Di Puskesmas DTP Tarogong Kabupaten Garut
4.   When (Kapan)
Kapan jurnal penelitian tersebut dipublikasikan?
Pada bulan Maret 2016
5.   Why (Mengapa)
Mengapa penelitian ini dilaksanakan?
Penelitian ini dilaksanakan untuk mengetahui bentuk pemberdayaan yang diselenggarakan Puskesmas Tarogong, mengetahui upaya bina suasana dalam mempengaruhi individu, keluarga dan masyarakat untuk mencegah penyakit dan meningkatkan kesehatannya, mengetahui kegiatan advokasi agar masyarakat di lingkungan puskesmas berdaya di bidang kesehatan,  mengetahui upaya kemitraan yang dikembangkan dalam promosi kesehatan
6.   How (Bagaimana)
Bagaimana hasil penelitian terhadap strategi promosi kesehatan yang dilakukan oleh Puskesmas DTP Tarogong Kabupaten Garut?

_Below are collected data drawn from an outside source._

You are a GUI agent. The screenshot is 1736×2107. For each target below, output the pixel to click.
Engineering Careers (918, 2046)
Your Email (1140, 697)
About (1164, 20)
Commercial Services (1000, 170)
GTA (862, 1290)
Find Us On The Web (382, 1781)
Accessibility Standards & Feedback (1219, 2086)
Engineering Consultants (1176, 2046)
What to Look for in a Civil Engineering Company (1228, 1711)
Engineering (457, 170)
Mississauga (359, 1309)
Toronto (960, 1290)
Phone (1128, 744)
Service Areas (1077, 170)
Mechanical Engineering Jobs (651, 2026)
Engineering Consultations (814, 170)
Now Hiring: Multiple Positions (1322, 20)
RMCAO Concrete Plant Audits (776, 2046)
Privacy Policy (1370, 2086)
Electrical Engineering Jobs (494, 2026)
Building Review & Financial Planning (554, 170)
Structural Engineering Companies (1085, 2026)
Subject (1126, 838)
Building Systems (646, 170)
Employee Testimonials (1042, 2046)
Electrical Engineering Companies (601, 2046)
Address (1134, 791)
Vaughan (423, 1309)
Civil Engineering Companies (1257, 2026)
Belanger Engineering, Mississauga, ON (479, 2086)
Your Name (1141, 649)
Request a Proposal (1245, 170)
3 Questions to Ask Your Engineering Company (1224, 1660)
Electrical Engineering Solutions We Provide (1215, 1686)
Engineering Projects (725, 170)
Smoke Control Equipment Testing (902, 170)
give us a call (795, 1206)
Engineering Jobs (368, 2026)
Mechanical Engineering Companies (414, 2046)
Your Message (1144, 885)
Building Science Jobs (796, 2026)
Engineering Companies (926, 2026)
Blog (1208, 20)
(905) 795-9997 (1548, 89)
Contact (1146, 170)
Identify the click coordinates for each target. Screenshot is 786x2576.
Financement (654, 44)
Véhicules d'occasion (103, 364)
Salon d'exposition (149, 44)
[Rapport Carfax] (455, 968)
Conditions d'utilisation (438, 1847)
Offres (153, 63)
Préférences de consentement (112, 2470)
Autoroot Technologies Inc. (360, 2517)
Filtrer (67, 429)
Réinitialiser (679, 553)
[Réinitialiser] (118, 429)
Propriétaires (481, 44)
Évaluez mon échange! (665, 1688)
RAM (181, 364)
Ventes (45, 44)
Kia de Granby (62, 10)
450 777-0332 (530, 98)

Dalam jurnal penelitian tersebut, terdapat hasil penelitian bahwa Pemberdayaan masyarakat oleh Puskesmas DTP Tarogong berjenjang, mulai dari individu, kelompok dan masyarakat dengan upaya pembentukkan perilaku hidup bersih, sehat (PHBS); Bina suasana diupayakan melalui pengunaan media promosi poster, spanduk dan televisi yang ditempatkan di halaman, balai pengobatan umum, dan dinding puskesmas serta penciptaan lingkungan yang mendukung, seperti perilaku kesehatan petugas kesehatan, kantin sehat dan lingkungan yang bebas asap rokok: Advokasi melibatkan komitmen dan dukungan Pimpinan Kecamatan Tarogong Kaler dan Dinas Kesehatan Kabupaten Garut dalam upaya pembuatan kebijakan/ regulasi dan pengadaan sumber daya dalam upaya mencegah penyakit dan menciptakan lingkungan sehat; Saat ini masih mengandalkan penawaran mitra untuk ikut serta dalam kegiatan promosi kesehatan atau perpanjangan kemitraan yang sudah dibangun oleh Dinas Kesehatan Kabupaten Garut.  Kemitraan yang sudah dilakukan Puskesmas DTP Tarogong antara lain dengan majalah kesehatan dan organisasi profesi (PDGI)


 



















Daftar Pustaka
Sumber: Kholid, A. (2012). Promosi Kesehatan Dengan Pendekatan Teori Perilaku, Media, dan Aplikasinya. Semarang. PT Raja Grafindo Persada
Maryam, S. (2012). Promosi Kesehatan dalam Pelayanan Kebidanan. Jakarta: Penerbit Buku Kedokteran EGC.
Susilowati, D. (2016). PROMOSI KESEHATAN. Jakarta: Kementerian Kesehatan RI.